Silver Cloud Observation Lounge

Reflect on the incredible sights you have seen as your voyage comes to an end. Spend your last day at sea editing photos, looking for wildlife from the observation decks, or reminiscing with newfound friends.

Day 13 Valparaiso, Chile


Farewell the expedition team and your fellow travellers and disembark in Valparaiso.

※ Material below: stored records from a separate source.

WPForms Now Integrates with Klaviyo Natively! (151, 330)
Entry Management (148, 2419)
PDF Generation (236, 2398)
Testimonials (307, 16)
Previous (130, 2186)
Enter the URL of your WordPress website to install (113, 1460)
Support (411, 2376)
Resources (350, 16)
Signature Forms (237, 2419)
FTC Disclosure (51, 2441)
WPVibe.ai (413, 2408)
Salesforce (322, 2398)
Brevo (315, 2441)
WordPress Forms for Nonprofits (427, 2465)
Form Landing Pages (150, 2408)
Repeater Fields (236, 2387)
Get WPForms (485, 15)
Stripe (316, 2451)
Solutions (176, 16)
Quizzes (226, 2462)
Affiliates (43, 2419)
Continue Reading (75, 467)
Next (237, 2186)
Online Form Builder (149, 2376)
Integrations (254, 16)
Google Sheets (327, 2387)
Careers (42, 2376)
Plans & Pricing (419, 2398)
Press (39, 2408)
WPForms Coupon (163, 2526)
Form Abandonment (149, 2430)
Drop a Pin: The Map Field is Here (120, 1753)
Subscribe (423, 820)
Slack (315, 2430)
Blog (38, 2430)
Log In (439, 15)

Since time immemorial Valparaiso has inspired writers, poets, musicians and artists alike. If the city is still a little rough around the edges, this only adds to its bohemian ambience; the architecture, style, street art, nightlife, and live music scenes of Valparaiso are some of the best in the world. Add colourful clifftop homes to the mix and you’ll soon see why Valpariaso is many people’s favourite Chilean city. The city was founded in 1536 by Spanish conquistador Juan de Saavedra, who named the city after his birthplace. Many of the colonial buildings he implemented are still standing today, despite the rain, wind, fire and several earthquakes (one of which almost levelled the city in 1906). Quirky architecture also abounds; poetry lovers and amateur architects will no doubt want to make the 45 km trip south to Chilean poet laureate (and Nobel Prize winner) Pablo Neruda’s ship-shaped house and museum for a taste of the extraordinary. The city and region are also extremely well known for their love of good food and wine. The vineyards of the nearby Casablanca Valley – first planted in the early 1980s – have earned worldwide recognition in a relatively short space of time. However, Chile’s viticulture history does date back much farther than that. De Saavedra brought grape vines on his voyage to South America in order to make his own wine and this led to a new grape brandy being created, Pisco. Today give any Chilean a Pisco and wherever they are in the world, they will be home.